COOPERATION MUST SUCCEED!



Cooperation must succeed!

On December 2, 2016, Supreme Court will be hearing the plea from 14 District Central Cooperative banks from Kerala ‘seeking a nod to transact business like banks’, along with a bunch of petitions on demonetization of Rs500 and Rs1000 before the Apex court. The problems faced by cooperatives in Kerala, post-demonetization, have much deeper roots and they have, beyond legal implications that will be gone into by the Supreme Court, jurisdictional, historic and political implications, which need to be addressed ‘out of court’.
Post-independence, though India’s development initiatives heavily depended on the efficient functioning of public sector undertakings (central and state level) and cooperatives (as commercial banks did not reach out to semi-urban and rural areas, majority of the rural population depended on various categories of cooperatives), both these institutional systems failed to get the nurturing needed from governments to change with the times and work efficiently in a fast moving, competitive world.

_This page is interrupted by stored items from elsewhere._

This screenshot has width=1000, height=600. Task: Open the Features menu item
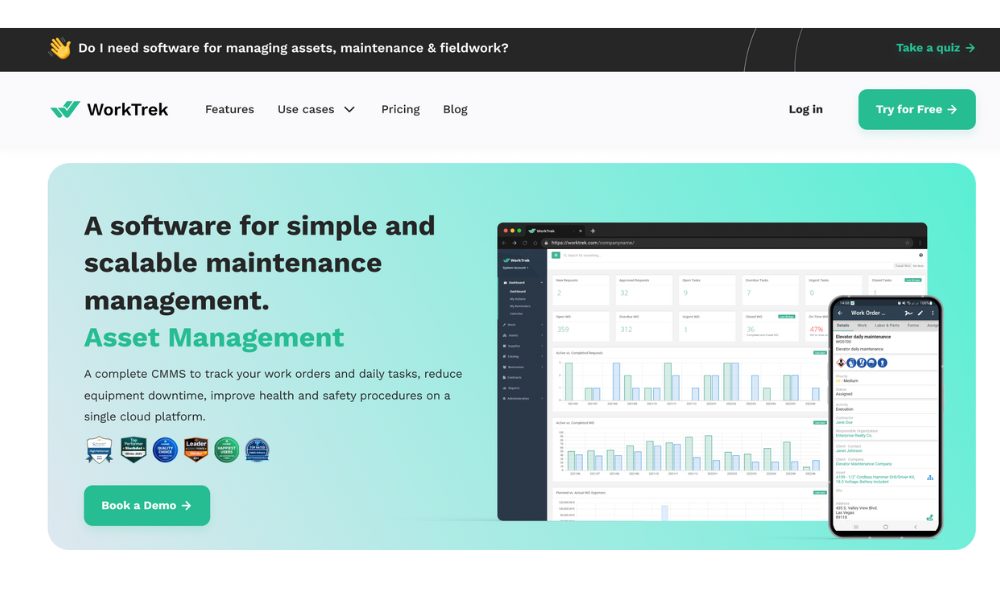tap(229, 110)
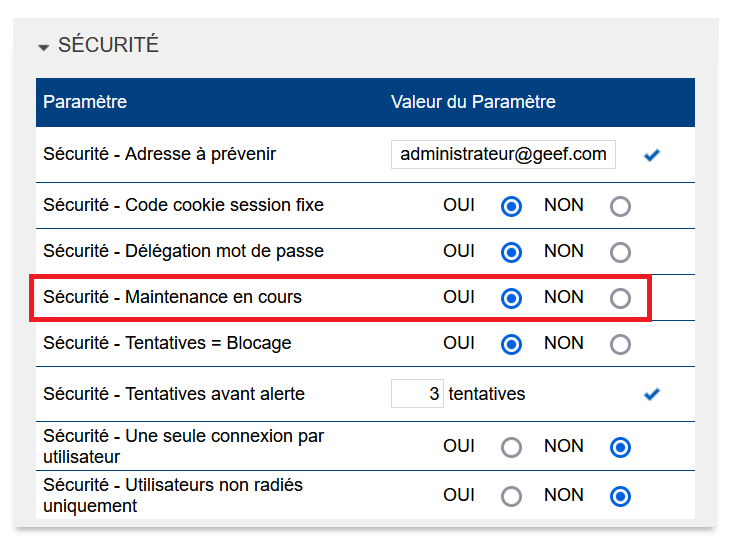Click the checkmark beside Tentatives avant alerte
Viewport: 749px width, 544px height.
pyautogui.click(x=652, y=394)
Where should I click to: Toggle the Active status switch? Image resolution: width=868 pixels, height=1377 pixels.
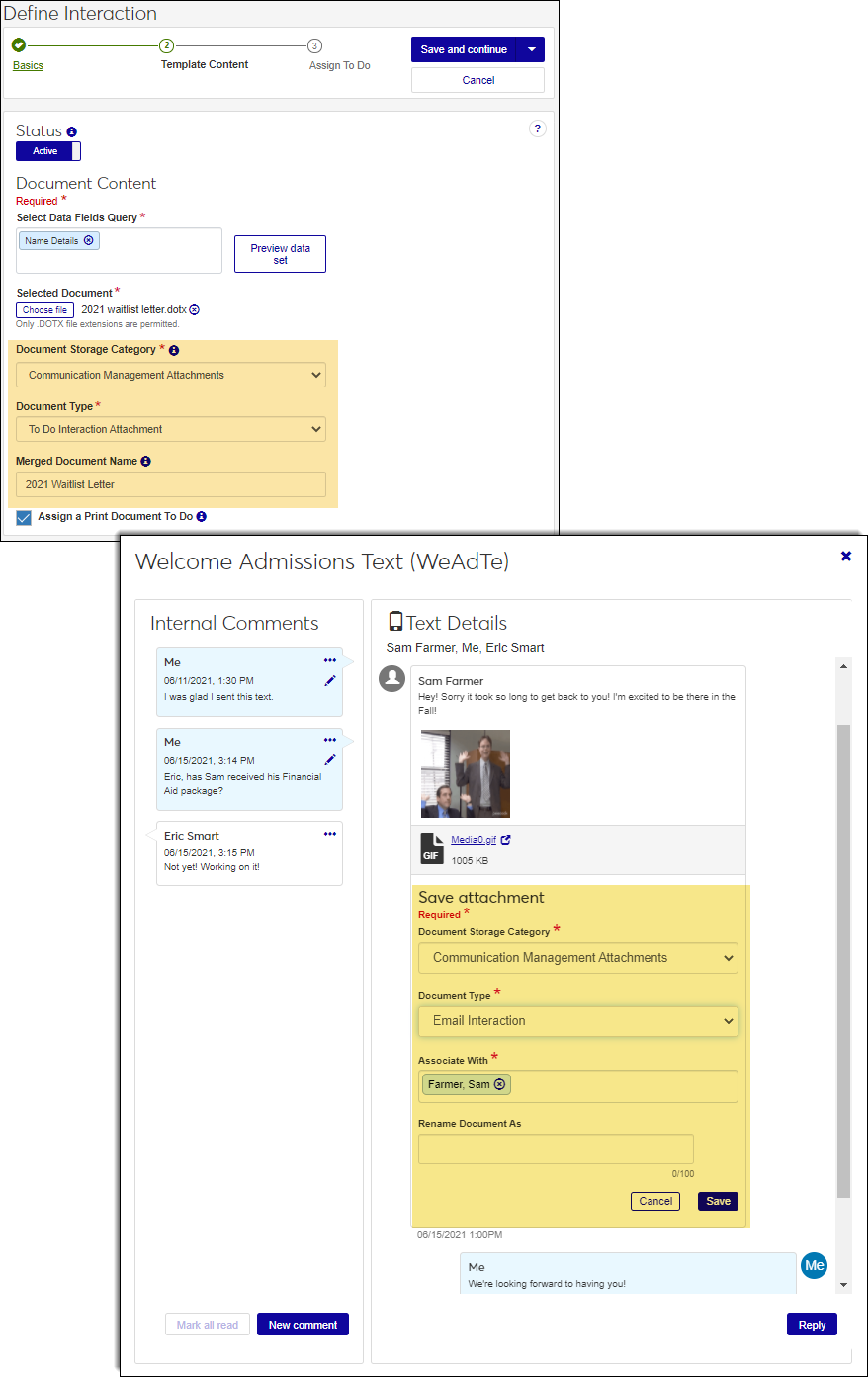click(x=48, y=151)
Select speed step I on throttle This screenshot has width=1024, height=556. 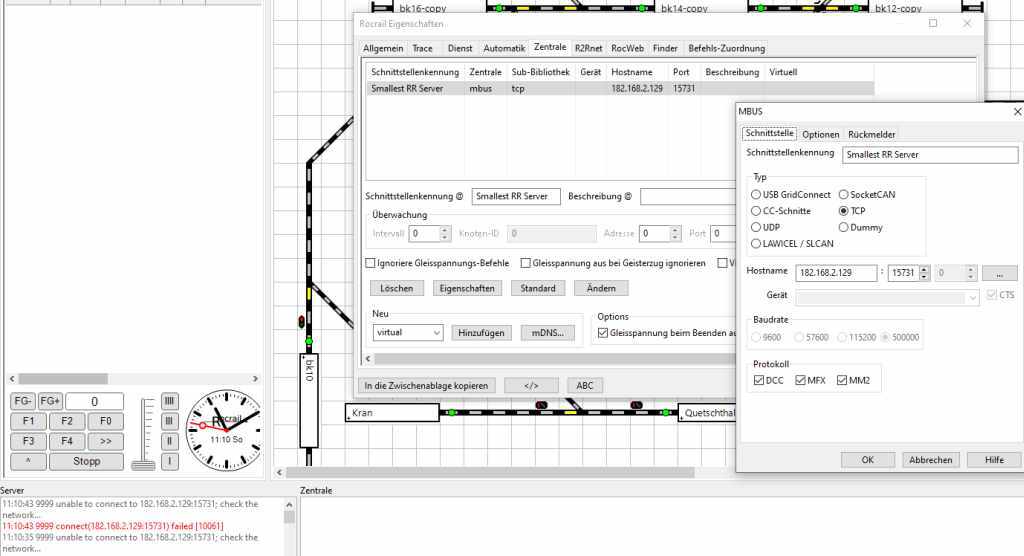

Cooperation being a concurrent subject, cooperatives became a ‘no man’s land’ in regard to legislative support, development of infrastructure and most important, skill-development and acceptance of new technology. Political leadership, across ideologies, tried to take advantage of the helplessness of cooperatives by trying to control their affairs with an eye on the huge resources they managed. Kerala CM Pinarayi Vijayan was not exaggerating, when he said, some of the primary cooperative societies in Kerala, manage finances much larger than the size of the banking business handled by some of the urban cooperative banks licensed by RBI to ‘do banking business’. What he forgot to tell is, for decades, cooperatives in Kerala have been short-circuiting the regulatory system with the knowledge of the state government. The cooperative system in India needs a cleansing, not by court interference, but through a coordinated effort in which RBI, GOI and state governments should play their respective roles. Sooner this happens, the better for the country.